The choroid plexus (ChP) projects into each of the four cerebrospinal fluid (CSF)-filled ventricles and comprises an epithelial cell sheet populated by immune and mesenchymal cell types.^5,6 The ChP is the body’s secretory epithelium par excellence, producing a half-liter of CSF per day via the concerted action of its multiple ion and water transport molecules.⁷ The ChP is also the blood-CSF barrier, gating circulating immune cell entry into the CSF in the setting of infection or tissue damage.^8,9,10,11,12 The ChP’s location at the nexus of the CSF, brain parenchyma, and systemic circulation allows it to sense perturbations and transduce danger signals into homeostatic responses. However, the cellular and molecular mechanisms that coordinate the immune and secretory functions of the ChP are poorly understood.

Hydrocephalus is characterized by the expansion of the cerebral ventricles (ventriculomegaly). Post-infectious hydrocephalus (PIH) and post-hemorrhagic hydrocephalus (PHH), the most common forms of hydrocephalus, are treated by neurosurgical CSF diversion with or without ChP cauterization to decrease CSF production.^13,14,15 These life-saving operations have significant long-term morbidity and failure rates, and are unavailable in impoverished areas.^14,16,17 Furthermore, ChP cauterization may also disrupt normal ChP functions important for brain development and immune function.¹⁸ Drug treatments for hydrocephalus remain unavailable.¹⁸ An improved understanding of ChP biology could identify therapeutic targets for hydrocephalus and other CSF disorders and neuroimmune diseases.^{8,12,18,19,20,21}

PIH and PHH are commonly attributed to intraventricular CSF accumulation secondary to decreased CSF reabsorption due to obstruction of intraventricular CSF flow and/or blockage of the extraventricular arachnoid granulations.²² In contrast, the role of ChP’s immune-secretory functions to the pathogenesis of hydrocephalus remains under-investigated. Interestingly, human PIH and PHH exhibit similar CSF immune cell and cytokine profiles,^23,24 and CSF neutrophilic pleocytosis can predict the development of PHH.²⁵ These observations suggest an important, yet uncharacterized, role of ChP and CSF inflammation in the pathogenesis of acquired hydrocephalus.

Systemic epithelia respond to pro-inflammatory stimuli by increasing rates of fluid transport²⁶ to clear organisms or tissue debris.^27,28,29 However, inappropriately triggered or maladaptively sustained epithelial inflammation can dysregulate ion transport homeostasis. Examples include chemical, autoimmune, and infectious forms of pleuritis, colitis, and pancreatitis.^29,30,31,32 Intraventricular hemorrhage (IVH) is known to cause inflammation-induced ChP CSF hypersecretion in PHH models.^{2,33,34,35,36} Nonetheless, the mechanism(s) by which the ChP contributes to PHH and PIH remain obscure, hindering the development of non-surgical treatment strategies.

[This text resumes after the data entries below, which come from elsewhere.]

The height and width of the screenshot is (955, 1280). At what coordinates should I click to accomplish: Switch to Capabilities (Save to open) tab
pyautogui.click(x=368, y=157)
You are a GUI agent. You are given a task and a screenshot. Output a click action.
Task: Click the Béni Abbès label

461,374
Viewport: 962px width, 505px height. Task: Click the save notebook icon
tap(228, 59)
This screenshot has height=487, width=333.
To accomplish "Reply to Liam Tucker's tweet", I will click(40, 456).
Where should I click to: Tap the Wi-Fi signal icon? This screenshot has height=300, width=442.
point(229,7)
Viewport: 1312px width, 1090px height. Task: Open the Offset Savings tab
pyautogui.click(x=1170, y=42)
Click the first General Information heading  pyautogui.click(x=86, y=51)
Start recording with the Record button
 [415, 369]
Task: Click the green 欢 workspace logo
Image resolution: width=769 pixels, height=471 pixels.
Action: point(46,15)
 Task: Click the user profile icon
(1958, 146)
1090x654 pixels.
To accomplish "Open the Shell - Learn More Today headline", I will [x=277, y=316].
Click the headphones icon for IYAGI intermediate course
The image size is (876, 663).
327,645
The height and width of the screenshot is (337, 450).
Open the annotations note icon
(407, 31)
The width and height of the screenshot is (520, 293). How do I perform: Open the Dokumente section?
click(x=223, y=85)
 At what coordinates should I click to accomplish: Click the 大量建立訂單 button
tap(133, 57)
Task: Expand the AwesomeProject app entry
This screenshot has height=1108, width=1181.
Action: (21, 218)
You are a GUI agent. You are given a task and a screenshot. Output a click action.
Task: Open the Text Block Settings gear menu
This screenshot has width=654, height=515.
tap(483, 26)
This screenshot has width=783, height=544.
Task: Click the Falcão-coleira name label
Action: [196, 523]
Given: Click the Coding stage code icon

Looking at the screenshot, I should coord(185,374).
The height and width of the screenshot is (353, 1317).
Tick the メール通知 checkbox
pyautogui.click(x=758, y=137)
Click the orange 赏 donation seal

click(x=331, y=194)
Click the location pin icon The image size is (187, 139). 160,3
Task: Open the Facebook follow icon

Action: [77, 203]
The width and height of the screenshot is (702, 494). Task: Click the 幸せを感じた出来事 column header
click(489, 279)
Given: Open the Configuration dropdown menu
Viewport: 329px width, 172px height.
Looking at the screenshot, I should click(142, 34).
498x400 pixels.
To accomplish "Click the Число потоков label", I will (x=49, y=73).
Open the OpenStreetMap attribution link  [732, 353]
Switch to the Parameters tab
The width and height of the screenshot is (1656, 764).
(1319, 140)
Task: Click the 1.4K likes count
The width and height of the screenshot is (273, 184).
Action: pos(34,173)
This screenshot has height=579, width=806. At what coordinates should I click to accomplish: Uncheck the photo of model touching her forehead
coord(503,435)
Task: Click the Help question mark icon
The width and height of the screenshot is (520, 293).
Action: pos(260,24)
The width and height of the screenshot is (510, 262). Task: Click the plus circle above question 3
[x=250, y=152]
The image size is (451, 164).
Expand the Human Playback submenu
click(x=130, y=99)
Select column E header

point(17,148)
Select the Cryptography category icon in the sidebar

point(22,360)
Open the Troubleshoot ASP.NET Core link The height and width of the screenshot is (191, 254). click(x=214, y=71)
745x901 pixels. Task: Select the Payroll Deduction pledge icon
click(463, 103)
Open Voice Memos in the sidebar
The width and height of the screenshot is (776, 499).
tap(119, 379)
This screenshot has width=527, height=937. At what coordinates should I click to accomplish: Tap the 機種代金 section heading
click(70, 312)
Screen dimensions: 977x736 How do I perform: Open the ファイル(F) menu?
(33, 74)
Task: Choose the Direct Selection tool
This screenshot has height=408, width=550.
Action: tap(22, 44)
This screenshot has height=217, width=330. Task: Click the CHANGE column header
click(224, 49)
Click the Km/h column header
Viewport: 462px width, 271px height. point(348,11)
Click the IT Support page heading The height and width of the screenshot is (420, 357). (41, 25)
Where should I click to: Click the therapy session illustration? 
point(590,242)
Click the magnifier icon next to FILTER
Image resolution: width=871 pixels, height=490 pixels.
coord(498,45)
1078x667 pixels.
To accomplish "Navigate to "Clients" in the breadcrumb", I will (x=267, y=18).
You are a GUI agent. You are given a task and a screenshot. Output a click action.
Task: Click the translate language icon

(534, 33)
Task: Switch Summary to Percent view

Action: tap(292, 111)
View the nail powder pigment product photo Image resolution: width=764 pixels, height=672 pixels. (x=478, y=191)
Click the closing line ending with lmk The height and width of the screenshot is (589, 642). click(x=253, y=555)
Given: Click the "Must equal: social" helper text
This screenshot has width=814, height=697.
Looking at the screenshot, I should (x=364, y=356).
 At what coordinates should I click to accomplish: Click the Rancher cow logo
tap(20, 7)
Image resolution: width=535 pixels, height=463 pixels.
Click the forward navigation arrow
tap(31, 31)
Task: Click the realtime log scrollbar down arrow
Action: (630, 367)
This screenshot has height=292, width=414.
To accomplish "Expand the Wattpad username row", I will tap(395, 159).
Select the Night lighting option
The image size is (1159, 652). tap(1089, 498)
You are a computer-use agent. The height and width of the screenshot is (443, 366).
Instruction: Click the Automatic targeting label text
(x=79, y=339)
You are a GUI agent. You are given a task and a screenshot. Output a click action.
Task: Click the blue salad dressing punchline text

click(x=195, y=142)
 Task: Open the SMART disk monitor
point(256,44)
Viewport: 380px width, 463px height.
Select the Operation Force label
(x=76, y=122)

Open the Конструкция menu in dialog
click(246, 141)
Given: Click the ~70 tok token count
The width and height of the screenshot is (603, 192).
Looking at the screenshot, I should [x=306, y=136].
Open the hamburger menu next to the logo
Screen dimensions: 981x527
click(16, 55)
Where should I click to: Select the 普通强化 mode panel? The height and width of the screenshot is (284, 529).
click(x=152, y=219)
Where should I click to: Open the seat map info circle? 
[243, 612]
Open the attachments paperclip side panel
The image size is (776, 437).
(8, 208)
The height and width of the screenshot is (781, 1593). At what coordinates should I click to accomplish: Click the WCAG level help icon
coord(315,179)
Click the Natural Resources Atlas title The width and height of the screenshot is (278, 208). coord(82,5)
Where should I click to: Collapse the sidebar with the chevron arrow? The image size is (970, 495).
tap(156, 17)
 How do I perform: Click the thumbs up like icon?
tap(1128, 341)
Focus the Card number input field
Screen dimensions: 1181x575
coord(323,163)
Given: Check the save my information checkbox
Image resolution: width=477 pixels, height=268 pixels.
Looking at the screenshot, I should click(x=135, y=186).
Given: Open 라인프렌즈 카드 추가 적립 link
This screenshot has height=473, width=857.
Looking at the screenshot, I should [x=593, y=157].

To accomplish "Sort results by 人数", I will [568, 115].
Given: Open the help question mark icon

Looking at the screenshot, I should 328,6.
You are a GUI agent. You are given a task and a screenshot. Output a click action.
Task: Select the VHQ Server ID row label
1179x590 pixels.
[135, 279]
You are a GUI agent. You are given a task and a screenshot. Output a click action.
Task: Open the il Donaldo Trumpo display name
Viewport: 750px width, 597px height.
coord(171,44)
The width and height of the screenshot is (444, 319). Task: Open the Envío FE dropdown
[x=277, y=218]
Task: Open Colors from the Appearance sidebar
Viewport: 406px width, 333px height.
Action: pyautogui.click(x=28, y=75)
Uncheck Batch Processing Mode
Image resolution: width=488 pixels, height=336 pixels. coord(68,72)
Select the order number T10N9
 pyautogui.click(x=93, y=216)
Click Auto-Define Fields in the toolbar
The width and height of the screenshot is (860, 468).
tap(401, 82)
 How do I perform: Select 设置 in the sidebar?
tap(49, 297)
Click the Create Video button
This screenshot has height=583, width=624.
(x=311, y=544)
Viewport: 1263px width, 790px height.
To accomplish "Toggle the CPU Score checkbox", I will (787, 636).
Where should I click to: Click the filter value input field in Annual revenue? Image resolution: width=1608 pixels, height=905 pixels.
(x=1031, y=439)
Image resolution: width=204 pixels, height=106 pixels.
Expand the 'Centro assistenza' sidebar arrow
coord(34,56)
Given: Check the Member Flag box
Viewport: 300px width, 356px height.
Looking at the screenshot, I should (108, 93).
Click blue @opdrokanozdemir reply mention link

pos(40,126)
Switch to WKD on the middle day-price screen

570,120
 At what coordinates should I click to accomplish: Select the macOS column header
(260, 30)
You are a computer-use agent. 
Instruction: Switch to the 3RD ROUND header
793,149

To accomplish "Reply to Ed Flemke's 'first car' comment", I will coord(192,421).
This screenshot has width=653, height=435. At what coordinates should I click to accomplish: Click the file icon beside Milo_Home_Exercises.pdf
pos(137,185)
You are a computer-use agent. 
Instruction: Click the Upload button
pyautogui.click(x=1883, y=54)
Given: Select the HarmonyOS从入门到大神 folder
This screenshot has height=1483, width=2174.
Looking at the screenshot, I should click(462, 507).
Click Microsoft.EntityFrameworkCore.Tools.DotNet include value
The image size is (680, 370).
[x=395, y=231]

Lipopolysaccharide (LPS)-expressing bacteria commonly cause PIH.^37,38,39 LPS is the canonical pathogen-associated molecular pattern (PAMP) for Toll-like receptor-4 (TLR4).^40,41 PHH-derived hemoglobin, and possibly other blood products, are TLR4-stimulating damage-associated molecular patterns (DAMPs).^42,43 We hypothesized that PIH and PHH have convergent pathophysiology that dysregulates ChP immune-secretory function. To test this, we created rat models of PIH and PHH and conducted a multi-omics investigation of these animals to dissect the physiologic, cellular, and molecular pathology of PIH and PHH. Our results suggest that PIH and PHH are related neuroinflammatory disorders amenable to systemic immunomodulation.